Becker is losing sleep as he aids Djokovic

Boris Becker has endured sleepless nights to inspire Novak Djokovic’s attempt to equal his own record of three Wimbledon titles.

Boris Becker.

Djokovic must deny Roger Federer his record eighth Wimbledon crown for the second year in a row in tomorrow’s final – 30 years after Becker sealed his first All England Club triumph.

The 28-year-old Serbian 
revealed his mentor and coach Becker lives every point while spurring him on, ahead of a re-run of last year’s final.

Sign up to our daily newsletter

The i newsletter cut through the noise

Djokovic can also emulate Becker’s feat of retaining the Wimbledon crown this weekend, and hailed the German’s pivotal influence in his backroom staff.

“Boris, for sure he’s got a different motivation now than he had when he was playing,” said Djokovic after dispatching Richard Gasquet in a one-sided semi-final.

“But he’s going through the emotions with me like when he was playing; at least that’s what we talk about and that’s what he tells me.

“I can see that. There are times when he doesn’t sleep well before the big match, stuff like this.

“It’s just the connection, the link that you make between the two.

“There has to be that kind of chemistry in order to really deliver, you know, team wise, something that you want.”

A teenage Becker wowed the Wimbledon crowds en route to his first title in 1985, before returning to defend that crown a year later.

Now the 47-year-old has forged a formidable off-court coaching career with Djokovic.

He has helped propel the Serbian to five of the seven grand slam finals staged during their partnership.

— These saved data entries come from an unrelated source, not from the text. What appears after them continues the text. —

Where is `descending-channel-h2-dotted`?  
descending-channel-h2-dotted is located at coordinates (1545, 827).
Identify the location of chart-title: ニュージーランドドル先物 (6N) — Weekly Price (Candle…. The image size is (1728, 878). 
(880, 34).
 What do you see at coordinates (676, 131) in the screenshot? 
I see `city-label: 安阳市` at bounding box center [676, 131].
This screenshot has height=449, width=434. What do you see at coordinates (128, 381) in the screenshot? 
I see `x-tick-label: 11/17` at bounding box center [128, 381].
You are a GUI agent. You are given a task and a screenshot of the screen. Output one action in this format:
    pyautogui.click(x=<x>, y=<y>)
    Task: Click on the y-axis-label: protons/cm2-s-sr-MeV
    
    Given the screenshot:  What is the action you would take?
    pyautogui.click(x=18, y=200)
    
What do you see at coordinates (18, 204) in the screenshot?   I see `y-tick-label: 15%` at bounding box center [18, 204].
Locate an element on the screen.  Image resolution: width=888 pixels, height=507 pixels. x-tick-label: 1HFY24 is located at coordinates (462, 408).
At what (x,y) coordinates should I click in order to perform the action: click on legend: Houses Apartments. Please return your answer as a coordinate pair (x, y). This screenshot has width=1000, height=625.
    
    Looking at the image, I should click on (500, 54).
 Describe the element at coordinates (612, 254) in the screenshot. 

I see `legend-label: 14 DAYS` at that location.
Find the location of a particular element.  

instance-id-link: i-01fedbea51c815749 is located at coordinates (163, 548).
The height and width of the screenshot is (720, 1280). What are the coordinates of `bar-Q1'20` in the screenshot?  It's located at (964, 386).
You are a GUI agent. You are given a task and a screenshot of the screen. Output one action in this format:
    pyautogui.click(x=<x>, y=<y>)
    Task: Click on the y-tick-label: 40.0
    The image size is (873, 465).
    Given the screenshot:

Djokovic breezed past 21st seed Gasquet into his fourth Wimbledon final, defeating the Frenchman 7-6 (7/2) 6-4 6-4 to set up that his with Federer, who dismissed Britain’s Andy Murray in similar fashion.

Imperious seven-time champion Federer marched past 2013 Wimbledon winner Murray 7-5 7-5 6-4, honing in once again on a potential 18th major title.

Eight-time major champion Djokovic insisted Becker shows as few weaknesses as a coach as he did as an unruffled player – and is keen for that to rub off on him.

“He doesn’t show that. He doesn’t show that,” said Djokovic, asked if sleepless nights fray Becker’s nerves.

“He’s extremely tough mentally, always was – as a player, now as a coach.

“We only talk about that after the match is over or a tournament is over.

“We talk about it a little bit. He never says that.

“He never shows his weakness, I think that’s one of the characteristics and virtues that helped him to be a champion.

“We are a team, we do this together even though I’m an individual athlete on the court and by myself, trying to win the matches.

“Regardless of who is on the court, in my box, supporting me or not, I need to do my job.

“I need to be able to overcome certain challenges, mental challenges and physical challenges, in order to win matches and to be at the top.

“We put ourselves in a position to fight for another grand slam trophy.

“I think the continuity of these results is giving us a lot of hope, a lot of belief, and actually gives us a reason to believe that everything we’re doing is for the right cause and we’ve been doing it in a right way.”

Federer has not won a grand slam since beating Murray at Wimbledon three years ago but the No 2 seed believes wins such as yesterday’s vindicate his decision to keep playing.

“It’s definitely one of the best matches I’ve played in my career,” Federer said.

“I always knew the reason why I keep playing. I enjoy it. I work hard in the practice. In a match like this, I can have a great performance.

“And clearly it’s an amazing feeling when you come back from the match and everybody’s so happy for you.

“Even inside the Royal Box when I was walking back, there was applause all the way to the locker room.

“That’s something I don’t remember really having, except maybe on one of the wins I’ve had here.

“So I just feel overall that people are very happy for me, and at the same time I’m very pleased how well I’m playing.”

Bjorn Borg has predicted Federer will retire at the end of next season. Five-time Wimbledon champion Borg suspects the Swiss, who has 17 grand slam titles and is seeking more, will want to bow out at the top.

And a year that could see Federer go for gold at the Olympic Games in Brazil may offer that opportunity.

Borg said: “At 34 (Federer turns 34 in August) he still has the motivation, is still going out and working really hard – he wants to go out and win more tournaments and more grand slam tournaments. I think he’s going to play one more year.”

The 59-year-old Swede added: “I think next year he wants to try to go for the Olympics in Rio, and then after next year I think he will step away from the game. [Although] I hope not.”